Below are some records; output all of them exactly as they read.

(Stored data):
◆ ◆ ◆ ◆

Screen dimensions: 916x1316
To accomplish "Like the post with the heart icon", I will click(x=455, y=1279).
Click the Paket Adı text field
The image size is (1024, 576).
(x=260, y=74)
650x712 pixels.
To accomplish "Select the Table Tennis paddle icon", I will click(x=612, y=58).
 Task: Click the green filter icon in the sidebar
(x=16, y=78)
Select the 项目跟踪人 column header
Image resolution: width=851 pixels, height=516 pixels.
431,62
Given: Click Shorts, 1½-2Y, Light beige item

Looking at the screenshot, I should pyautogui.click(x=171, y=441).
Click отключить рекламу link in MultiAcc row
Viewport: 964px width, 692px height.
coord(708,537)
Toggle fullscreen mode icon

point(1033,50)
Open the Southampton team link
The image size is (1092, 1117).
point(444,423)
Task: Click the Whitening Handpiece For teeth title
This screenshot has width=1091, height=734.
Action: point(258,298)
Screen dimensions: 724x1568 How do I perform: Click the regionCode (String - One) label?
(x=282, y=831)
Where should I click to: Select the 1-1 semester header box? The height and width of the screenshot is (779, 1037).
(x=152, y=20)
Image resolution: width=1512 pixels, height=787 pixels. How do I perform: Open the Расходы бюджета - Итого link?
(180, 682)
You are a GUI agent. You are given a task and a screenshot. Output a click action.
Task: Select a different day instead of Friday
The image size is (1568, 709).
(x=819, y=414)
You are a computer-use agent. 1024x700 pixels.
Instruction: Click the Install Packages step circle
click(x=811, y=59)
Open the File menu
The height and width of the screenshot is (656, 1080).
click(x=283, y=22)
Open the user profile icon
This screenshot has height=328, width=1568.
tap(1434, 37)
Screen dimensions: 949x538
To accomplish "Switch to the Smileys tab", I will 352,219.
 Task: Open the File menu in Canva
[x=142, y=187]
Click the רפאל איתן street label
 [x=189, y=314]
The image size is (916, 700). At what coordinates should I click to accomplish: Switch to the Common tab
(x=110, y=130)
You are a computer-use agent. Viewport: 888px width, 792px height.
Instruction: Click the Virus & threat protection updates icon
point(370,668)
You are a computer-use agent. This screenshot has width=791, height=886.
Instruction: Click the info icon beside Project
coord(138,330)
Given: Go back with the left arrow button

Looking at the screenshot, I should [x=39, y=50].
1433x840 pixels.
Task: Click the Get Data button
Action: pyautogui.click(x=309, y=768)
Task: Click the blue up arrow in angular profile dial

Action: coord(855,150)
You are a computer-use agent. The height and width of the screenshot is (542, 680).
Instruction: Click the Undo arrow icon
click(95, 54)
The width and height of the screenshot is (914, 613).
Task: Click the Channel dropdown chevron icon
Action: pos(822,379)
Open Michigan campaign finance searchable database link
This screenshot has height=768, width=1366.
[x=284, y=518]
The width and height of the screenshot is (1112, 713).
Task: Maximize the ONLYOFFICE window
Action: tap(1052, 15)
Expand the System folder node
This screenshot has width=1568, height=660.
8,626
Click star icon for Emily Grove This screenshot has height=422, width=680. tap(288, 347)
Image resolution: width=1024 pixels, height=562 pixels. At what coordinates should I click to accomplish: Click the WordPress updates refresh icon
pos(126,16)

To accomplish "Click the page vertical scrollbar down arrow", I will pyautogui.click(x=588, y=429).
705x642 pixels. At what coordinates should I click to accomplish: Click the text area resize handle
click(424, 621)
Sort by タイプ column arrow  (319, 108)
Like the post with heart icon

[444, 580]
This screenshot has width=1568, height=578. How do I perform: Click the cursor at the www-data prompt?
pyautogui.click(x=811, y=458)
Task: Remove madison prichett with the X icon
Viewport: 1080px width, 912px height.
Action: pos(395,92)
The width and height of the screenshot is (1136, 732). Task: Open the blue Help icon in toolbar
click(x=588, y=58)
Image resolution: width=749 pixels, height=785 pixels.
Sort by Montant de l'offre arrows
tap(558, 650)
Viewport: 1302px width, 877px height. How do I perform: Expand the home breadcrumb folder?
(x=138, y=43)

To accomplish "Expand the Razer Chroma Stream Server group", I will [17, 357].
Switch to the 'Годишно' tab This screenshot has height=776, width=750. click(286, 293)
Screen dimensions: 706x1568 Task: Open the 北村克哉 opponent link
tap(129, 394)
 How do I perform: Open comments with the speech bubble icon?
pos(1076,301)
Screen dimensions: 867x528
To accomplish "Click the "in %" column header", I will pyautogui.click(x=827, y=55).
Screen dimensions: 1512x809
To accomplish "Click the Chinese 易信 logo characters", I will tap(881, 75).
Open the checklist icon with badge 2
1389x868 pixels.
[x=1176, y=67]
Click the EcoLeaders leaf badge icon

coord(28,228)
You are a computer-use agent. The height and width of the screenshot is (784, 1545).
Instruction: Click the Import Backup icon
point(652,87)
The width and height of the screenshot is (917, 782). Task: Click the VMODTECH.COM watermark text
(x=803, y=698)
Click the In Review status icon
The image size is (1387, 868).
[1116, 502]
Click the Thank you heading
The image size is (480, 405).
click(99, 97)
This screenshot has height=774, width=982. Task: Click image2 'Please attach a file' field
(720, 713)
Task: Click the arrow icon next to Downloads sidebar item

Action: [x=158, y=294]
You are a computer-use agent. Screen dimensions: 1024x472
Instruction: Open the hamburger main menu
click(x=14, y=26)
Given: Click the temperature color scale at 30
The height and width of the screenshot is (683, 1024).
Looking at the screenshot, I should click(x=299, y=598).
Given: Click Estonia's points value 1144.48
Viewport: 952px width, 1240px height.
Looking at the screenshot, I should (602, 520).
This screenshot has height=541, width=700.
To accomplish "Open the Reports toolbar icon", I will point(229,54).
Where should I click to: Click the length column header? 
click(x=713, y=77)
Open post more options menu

◆ ◆ ◆ ◆

(Task response):
Screen dimensions: 916x1316
To accomplish "Like the post with the heart icon", I will click(x=455, y=1279).
Click the Paket Adı text field
The image size is (1024, 576).
(x=260, y=74)
650x712 pixels.
To accomplish "Select the Table Tennis paddle icon", I will click(x=612, y=58).
 Task: Click the green filter icon in the sidebar
(x=16, y=78)
Select the 项目跟踪人 column header
Image resolution: width=851 pixels, height=516 pixels.
431,62
Given: Click Shorts, 1½-2Y, Light beige item

Looking at the screenshot, I should pyautogui.click(x=171, y=441).
Click отключить рекламу link in MultiAcc row
Viewport: 964px width, 692px height.
coord(708,537)
Toggle fullscreen mode icon

point(1033,50)
Open the Southampton team link
The image size is (1092, 1117).
point(444,423)
Task: Click the Whitening Handpiece For teeth title
This screenshot has width=1091, height=734.
Action: point(258,298)
Screen dimensions: 724x1568 How do I perform: Click the regionCode (String - One) label?
(x=282, y=831)
Where should I click to: Select the 1-1 semester header box? The height and width of the screenshot is (779, 1037).
(x=152, y=20)
Image resolution: width=1512 pixels, height=787 pixels. How do I perform: Open the Расходы бюджета - Итого link?
(180, 682)
You are a GUI agent. You are given a task and a screenshot. Output a click action.
Task: Select a different day instead of Friday
The image size is (1568, 709).
(x=819, y=414)
You are a computer-use agent. 1024x700 pixels.
Instruction: Click the Install Packages step circle
click(x=811, y=59)
Open the File menu
The height and width of the screenshot is (656, 1080).
click(x=283, y=22)
Open the user profile icon
This screenshot has height=328, width=1568.
tap(1434, 37)
Screen dimensions: 949x538
To accomplish "Switch to the Smileys tab", I will 352,219.
 Task: Open the File menu in Canva
[x=142, y=187]
Click the רפאל איתן street label
 [x=189, y=314]
The image size is (916, 700). At what coordinates should I click to accomplish: Switch to the Common tab
(x=110, y=130)
You are a computer-use agent. Viewport: 888px width, 792px height.
Instruction: Click the Virus & threat protection updates icon
point(370,668)
You are a computer-use agent. This screenshot has width=791, height=886.
Instruction: Click the info icon beside Project
coord(138,330)
Given: Go back with the left arrow button

Looking at the screenshot, I should [x=39, y=50].
1433x840 pixels.
Task: Click the Get Data button
Action: pyautogui.click(x=309, y=768)
Task: Click the blue up arrow in angular profile dial

Action: coord(855,150)
You are a computer-use agent. The height and width of the screenshot is (542, 680).
Instruction: Click the Undo arrow icon
click(95, 54)
The width and height of the screenshot is (914, 613).
Task: Click the Channel dropdown chevron icon
Action: pos(822,379)
Open Michigan campaign finance searchable database link
This screenshot has height=768, width=1366.
[x=284, y=518]
The width and height of the screenshot is (1112, 713).
Task: Maximize the ONLYOFFICE window
Action: tap(1052, 15)
Expand the System folder node
This screenshot has width=1568, height=660.
8,626
Click star icon for Emily Grove This screenshot has height=422, width=680. tap(288, 347)
Image resolution: width=1024 pixels, height=562 pixels. At what coordinates should I click to accomplish: Click the WordPress updates refresh icon
pos(126,16)

To accomplish "Click the page vertical scrollbar down arrow", I will pyautogui.click(x=588, y=429).
705x642 pixels. At what coordinates should I click to accomplish: Click the text area resize handle
click(424, 621)
Sort by タイプ column arrow  (319, 108)
Like the post with heart icon

[444, 580]
This screenshot has width=1568, height=578. How do I perform: Click the cursor at the www-data prompt?
pyautogui.click(x=811, y=458)
Task: Remove madison prichett with the X icon
Viewport: 1080px width, 912px height.
Action: pos(395,92)
The width and height of the screenshot is (1136, 732). Task: Open the blue Help icon in toolbar
click(x=588, y=58)
Image resolution: width=749 pixels, height=785 pixels.
Sort by Montant de l'offre arrows
tap(558, 650)
Viewport: 1302px width, 877px height. How do I perform: Expand the home breadcrumb folder?
(x=138, y=43)

To accomplish "Expand the Razer Chroma Stream Server group", I will [17, 357].
Switch to the 'Годишно' tab This screenshot has height=776, width=750. click(286, 293)
Screen dimensions: 706x1568 Task: Open the 北村克哉 opponent link
tap(129, 394)
 How do I perform: Open comments with the speech bubble icon?
pos(1076,301)
Screen dimensions: 867x528
To accomplish "Click the "in %" column header", I will pyautogui.click(x=827, y=55).
Screen dimensions: 1512x809
To accomplish "Click the Chinese 易信 logo characters", I will tap(881, 75).
Open the checklist icon with badge 2
1389x868 pixels.
[x=1176, y=67]
Click the EcoLeaders leaf badge icon

coord(28,228)
You are a computer-use agent. The height and width of the screenshot is (784, 1545).
Instruction: Click the Import Backup icon
point(652,87)
The width and height of the screenshot is (917, 782). Task: Click the VMODTECH.COM watermark text
(x=803, y=698)
Click the In Review status icon
The image size is (1387, 868).
[1116, 502]
Click the Thank you heading
The image size is (480, 405).
click(99, 97)
This screenshot has height=774, width=982. Task: Click image2 'Please attach a file' field
(720, 713)
Task: Click the arrow icon next to Downloads sidebar item

Action: [x=158, y=294]
You are a computer-use agent. Screen dimensions: 1024x472
Instruction: Open the hamburger main menu
click(x=14, y=26)
Given: Click the temperature color scale at 30
The height and width of the screenshot is (683, 1024).
Looking at the screenshot, I should click(x=299, y=598).
Given: Click Estonia's points value 1144.48
Viewport: 952px width, 1240px height.
Looking at the screenshot, I should (602, 520).
This screenshot has height=541, width=700.
To accomplish "Open the Reports toolbar icon", I will point(229,54).
Where should I click to: Click the length column header? 
click(x=713, y=77)
Open post more options menu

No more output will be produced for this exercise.